Pentagon Perplexities

March 01, 1995

Usually at budget time the Pentagon leadership troops up to Capitol Hill with a large spending proposal supported by dire predictions if they don't get it all. They face hostile questioning from legislators trying to free up money for their own pet projects.

This year the roles are reversed. President Clinton has submitted a tight budget but key GOP leaders -- pushing deficit worries aside -- want to put more money into the Pentagon, particularly in areas that conflict with administration objectives.

Congressional Republicans have some grounds for concern. The armed forces are supposed to be ready to fight two regional conflicts. But when they were called on for a series of emergency missions short of war last year, the Pentagon had to divert training and maintenance money to pay for them.

Moreover, the Pentagon has been giving short shrift to the development of the weapons its forces will need a decade from now, in favor of keeping up current strength. It has papered over that shortfall because personnel reductions have permitted the discarding of old equipment, statistically maintaining average age. But in fact the weapons that will be needed in 2005 should be on the drawing board now, and they are not.

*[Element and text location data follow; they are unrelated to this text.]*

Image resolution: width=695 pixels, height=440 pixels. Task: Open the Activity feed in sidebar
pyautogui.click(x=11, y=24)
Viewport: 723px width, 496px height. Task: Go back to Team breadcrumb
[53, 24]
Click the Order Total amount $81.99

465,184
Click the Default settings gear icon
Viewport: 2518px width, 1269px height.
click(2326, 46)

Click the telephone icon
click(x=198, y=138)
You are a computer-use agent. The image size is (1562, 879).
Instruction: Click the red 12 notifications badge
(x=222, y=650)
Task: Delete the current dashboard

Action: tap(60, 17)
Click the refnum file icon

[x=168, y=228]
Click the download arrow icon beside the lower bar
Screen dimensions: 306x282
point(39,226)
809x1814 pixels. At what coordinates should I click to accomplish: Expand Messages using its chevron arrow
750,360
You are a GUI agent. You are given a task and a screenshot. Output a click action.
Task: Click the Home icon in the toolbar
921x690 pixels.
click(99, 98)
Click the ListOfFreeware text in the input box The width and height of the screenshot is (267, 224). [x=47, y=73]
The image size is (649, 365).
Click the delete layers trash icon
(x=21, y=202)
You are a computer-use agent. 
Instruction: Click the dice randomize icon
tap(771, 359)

Republican critics, however, have overstated their case. What some of them want is the revival of the grandiose Reagan administration "star wars" anti-ballistic missile defense. Yet there is no credible foe that could launch an intercontinental threat in the foreseeable future. True, the old Soviet missiles could again be targeted on this country, but that possibility doesn't justify the spending of tens of billions of dollars for "star wars."

This country needs a strong defense and the ability to project its power internationally. Yet throwing money at defense readiness makes no more sense than throwing it at questionable domestic projects. At the same time, the administrations's readiness claims ring hollow when tested by circumstances. It can't wait until 2000 to start developing the weapons needed in 2005.